The German benchmark index is trading higher at the first day of the new year with investors relieved that 2022, which was a nightmare for equity and bond markets is over. However, while 2023 could get better in the second half, the market might be volatile and under pressure in the first half, or not until the disconnect between the European Central Bank and the market over the outlook for inflation is resolved.
The ECB’s President Christine Lagarde announced that as much as 150 basis points of tightening from Frankfurt over the next four months is likely, describing any downturn in the euro area as “short-lived and shallow”. At present the market is widely expecting the ECB to raise the benchmark rate by 50 basis points in February.
The German economy is likely to shrink through mid-2023 with Russia’s war in Ukraine having the ability to worsen conditions, especially around the energy front. While the contraction in business activity is almost certain, the downturn could be milder than initially thought a few months ago.
While Germany could make it through the winter without Russian energy supplies, the cost of replenishing the empty gas storage facilities in spring, may be too high for the European industry to be competitive in the global marketplace.

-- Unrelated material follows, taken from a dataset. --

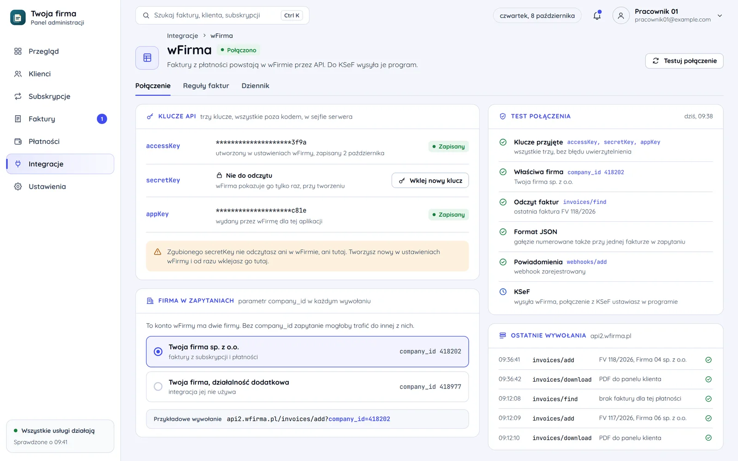This screenshot has width=738, height=461.
Task: Click the Testuj połączenie button
Action: coord(684,61)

On Tuesday preliminary estimates showed the German annual consumer price inflation fell to 8.6% in December 2022, from 10% reported in November and below the market consensus of 9.1%. It was the lowest rate since August 2022 as the government’s initiative to lower household energy bills came into effect. However, inflation could rise in January when gas and heating subsidies end and then a fall from March onwards when the government gas and electricity caps come into effect.
Preliminary numbers for December from the country’s largest federal states pointed to core inflation remaining at more than twice the ECB’s 2% target and showed little improvement at the end of the year. Investors will be assessing the extent of ongoing cost pressures in Germany, which is the largest economy in Europe, for clues about inflation in the euro zone, and how the data could impact the European Central Bank’s forward interest rates decisions.
Data from the Federal Labour Office showed that the seasonally adjusted unemployment rate in Germany was 5.5% in December 2022, unchanged from November’s revised figure and slightly below market consensus of 5.6%, suggesting the overall labour market remained stable despite a deepening energy crisis and record inflation. The jobless rate remained close to its highest level since August 2021, with the number of unemployed decreasing for the first time in seven months.
And while the geopolitical implications of the war are staggering and long-reaching, the single most important consequence to the world, and especially Europe, is the threat of persistent energy shortages over the coming years as Russian energy output has been sanctioned and curtailed for the foreseeable future.
The German economy is suffering from the war in Ukraine; however, sentiment improved in recent weeks as inflation is finally showing signs of peaking and disruptive shortages of natural gas this winter are likely to be avoided.